Правда, занятие это весьма тяжелое – ведь наваленные на полках, кипами громоздящиеся на захламленном письменном столе книги содержат пугающее количество шедевров. На каждое тыканье пальцем в клавиатуру старенького компьютера эти тома отзываются издевательским хохотом. Шекспир, Шелли, Стивене, Снайдер – тьфу! В наши дни, в наш век писать стихи просто невозможно. Джим презрительно смеется над самыми лучшими, знаменитыми поэтами двадцать первого века – и в то же самое время рабски подражает им в собственных своих опусах. Заплесневевший постмодернизм, переваливший уже за пенсионный возраст, – что он, собственно, такое? Пустое, никчемное фиглярство. Нужно создать нечто новое, но ничего нового уже не создашь, все создали другие, раньше тебя. Положение весьма затруднительное. Джим выходит из него, сочиняя постмодернистские стихи в надежде сделать их пост-постмодернистскими, для чего компьютер тасует строчки случайным образом. К сожалению, постмодернистские стихи и сами по себе выглядят так, словно строчки их перетасовывали случайным образом, поэтому все ультрарадикальные эксперименты Джима не приводят ни к каким ощутимым результатам.

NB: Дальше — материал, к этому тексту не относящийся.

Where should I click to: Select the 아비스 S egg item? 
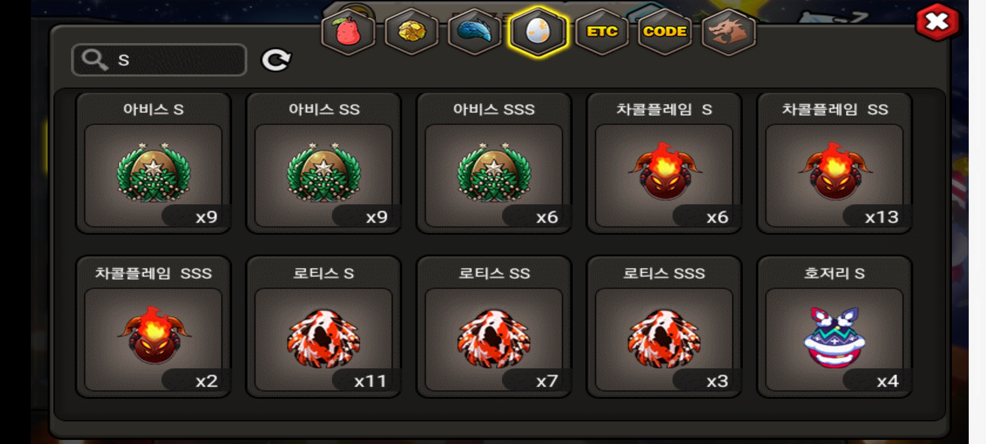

Как бы там ни было, самое время попробовать еще раз. Полчаса Джим таращится на пустой экран, полчаса печатает, а затем перечитывает, что же там такое получилось?

Сними себе квартиру.

Сквозь пол пробиваются апельсиновые деревья. Две комнаты и ванная, окна и дверь. Твоя крыша – трасса. Манящая тень. Моторизованный ландшафт: аутопия, ездить одно удовольствие.

Магнитное поле невидимо, но верим же мы в него. Взберись по освещенной вечерним солнцем опоре. Теперь ложись на медь магнитных дорожек, позагорай. Все наши пляжи насыпают привозным песком.

Ты умеешь плавать? Нет. Тогда просто полежи.

Съешь апельсин. Почитай.

Переезжающие через тебя мельком взглянут.

Порядок. Теперь прогоним через рандомайзерную программу, лучше всего через ту, удачную, у которой такое хорошее чувство ритма. Так, каков результат?

Твоя крыша – трасса. Манящая тень. Съешь апельсин. Почитай.

Моторизованный ландшафт: аутопия, ездить одно удовольствие.

Сними себе квартиру.

Теперь ложись на медь магнитных дорожек, позагорай.

Две комнаты и ванная, окна и дверь.

Магнитное поле невидимо, но верим же мы в него.

Все наши пляжи насыпают привозным песком.

Переезжающие через тебя мельком взглянут.

Ты умеешь плавать? Нет. Тогда просто полежи.

Сквозь пол пробиваются апельсиновые деревья.

Взберись по освещенной вечерним солнцем опоре.